Le Sénégal accélère la transformation économique de la Casamance, au sud du pays grâce à un investissement de 90 milliards de FCFA pour développer les agropoles et relancer la filière anacarde. Le projet prévoit la création de zones industrielles agroalimentaires et plus d’emplois directs et indirects, dans une région jugée stratégique pour l’agriculture nationale.

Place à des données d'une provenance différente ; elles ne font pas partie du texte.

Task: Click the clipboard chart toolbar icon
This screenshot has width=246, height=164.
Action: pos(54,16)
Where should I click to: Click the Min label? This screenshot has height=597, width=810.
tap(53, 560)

90 milliards de FCFA : c’est l’enveloppe mobilisée par le Sénégal pour accélérer la transformation économique de la Casamance à travers les agropoles et la filière anacarde. Sur ce montant, 51 milliards de FCFA sont destinés aux pôles d’Oussouye, Ziguinchor et Bignona, et 39 milliards aux infrastructures de Kolda et Sédhiou. Le programme prévoit la création de 9 zones industrielles agroalimentaires et plus de 50 000 emplois, avec pour objectif de renforcer l’industrialisation et la dynamique agricole dans la région. 

Un agropole n’est rien d’autre qu’une zone industrielle agroalimentaire. Je voulais donc rappeler tout l’état d’esprit du gouvernement pour ce qui concerne la Casamance : le gouvernement compte investir massivement. Mais on ne s’est pas arrêté à cela. Nous avons également d’autres projets avec le gouvernement au niveau du port, comme vous l’avez vu avec le port de Ziguinchor.

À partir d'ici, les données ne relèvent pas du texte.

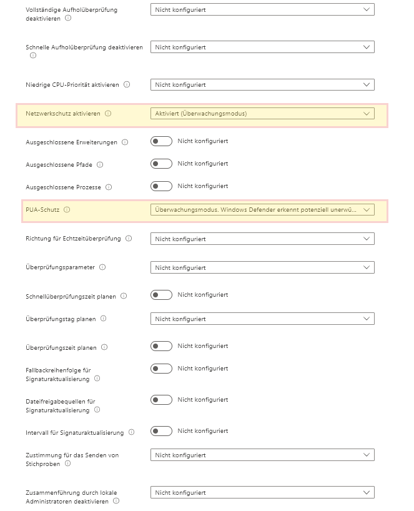
Task: Expand the PUA-Schutz dropdown
Action: point(262,210)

Serigne Guèye Diop, Ministre de l’Industrie et du Commerce

Le secteur de l’anacarde est au cœur de la stratégie d’industrialisation du Sénégal, avec 92 milliards de FCFA générés par les exportations, mais seulement 3 % transformés localement. L’objectif du gouvernement, après concertation avec les acteurs, est d’atteindre 30 % de transformation locale d’ici cinq ans.

C’est juste pour vous dire que le plan Diomaye pour la Casamance est en pleine marche et ce projet des agropoles fait aussi partie de ce plan. Concernant le premier thème, nous avons rassuré toutes les PME mais aussi les GE en leur disant que l’agropole a déjà des hangars dédiés exclusivement aux PME.

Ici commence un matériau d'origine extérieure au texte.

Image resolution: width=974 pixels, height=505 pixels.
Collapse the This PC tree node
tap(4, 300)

Serigne Guèye Diop, Ministre de l’Industrie et du Commerce

Pour concrétiser ces ambitions, l’État met en place un dispositif combinant fiscalité et accompagnement : une taxe de 40 FCFA/kg exporté, complétée par 20 FCFA pour la formation et les projets structurants. Les PME et GIE seront prioritaires dans les hangars des agropoles, tandis que les investisseurs sont encouragés à installer des unités de transformation. L’ensemble s’appuie sur les infrastructures existantes port, routes et aéroport pour faire de la Casamance un hub agro-industriel.